TRY IT
Answer with a number only, giving how many lines in the data below include "First".

DATA TO PROCESS
==================================================

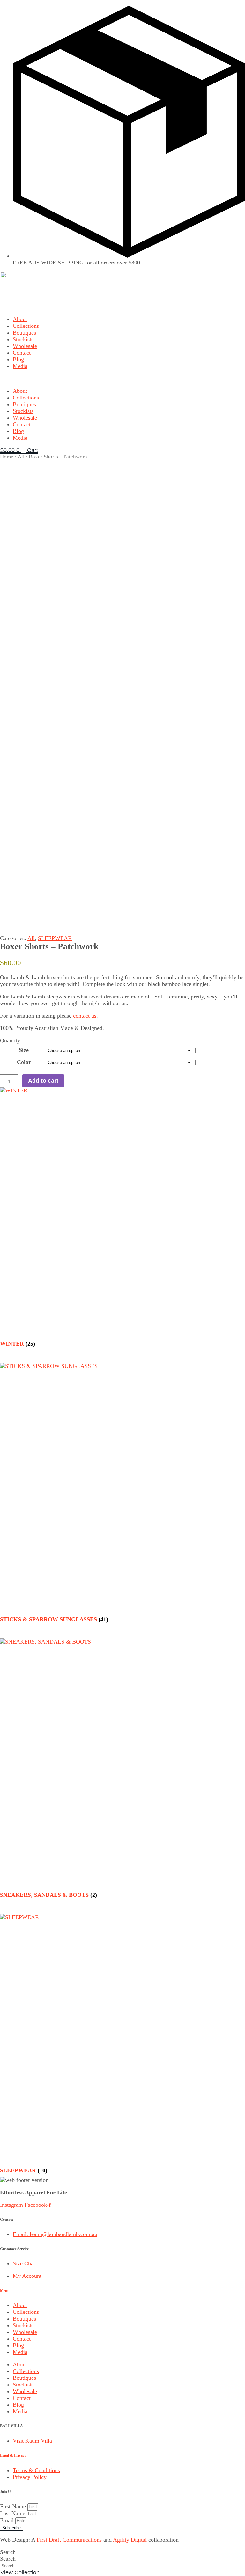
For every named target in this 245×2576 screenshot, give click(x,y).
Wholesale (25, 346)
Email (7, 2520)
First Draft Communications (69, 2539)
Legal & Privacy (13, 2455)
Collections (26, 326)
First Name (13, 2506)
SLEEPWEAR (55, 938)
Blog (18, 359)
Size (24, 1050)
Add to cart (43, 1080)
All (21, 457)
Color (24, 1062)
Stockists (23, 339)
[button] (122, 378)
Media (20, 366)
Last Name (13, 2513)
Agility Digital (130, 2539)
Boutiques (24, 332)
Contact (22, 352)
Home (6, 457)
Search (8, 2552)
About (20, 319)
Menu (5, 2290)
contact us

==================================================

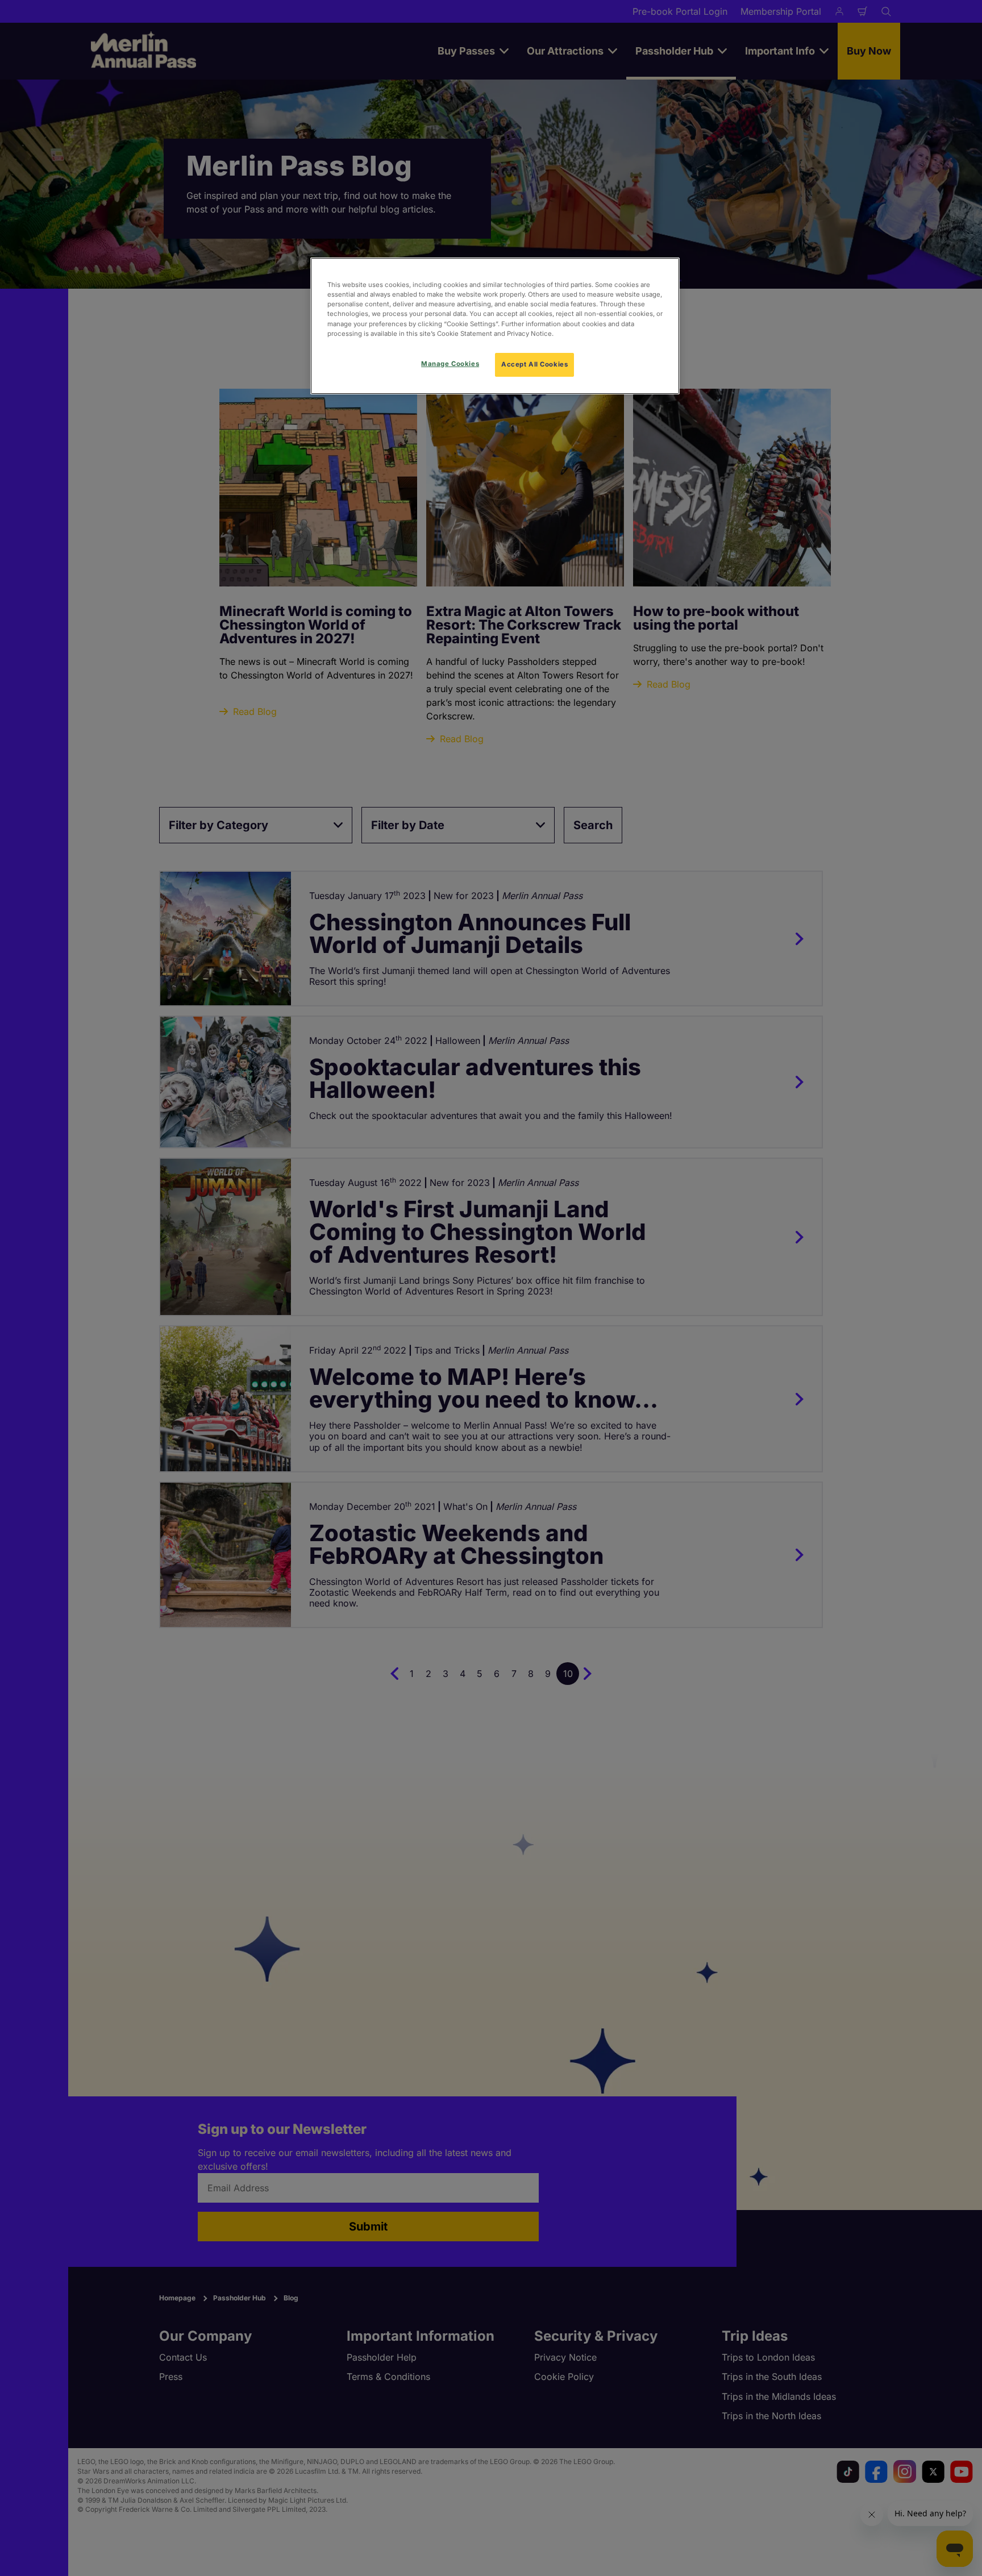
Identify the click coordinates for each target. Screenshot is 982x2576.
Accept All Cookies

==================================================

OUTPUT
2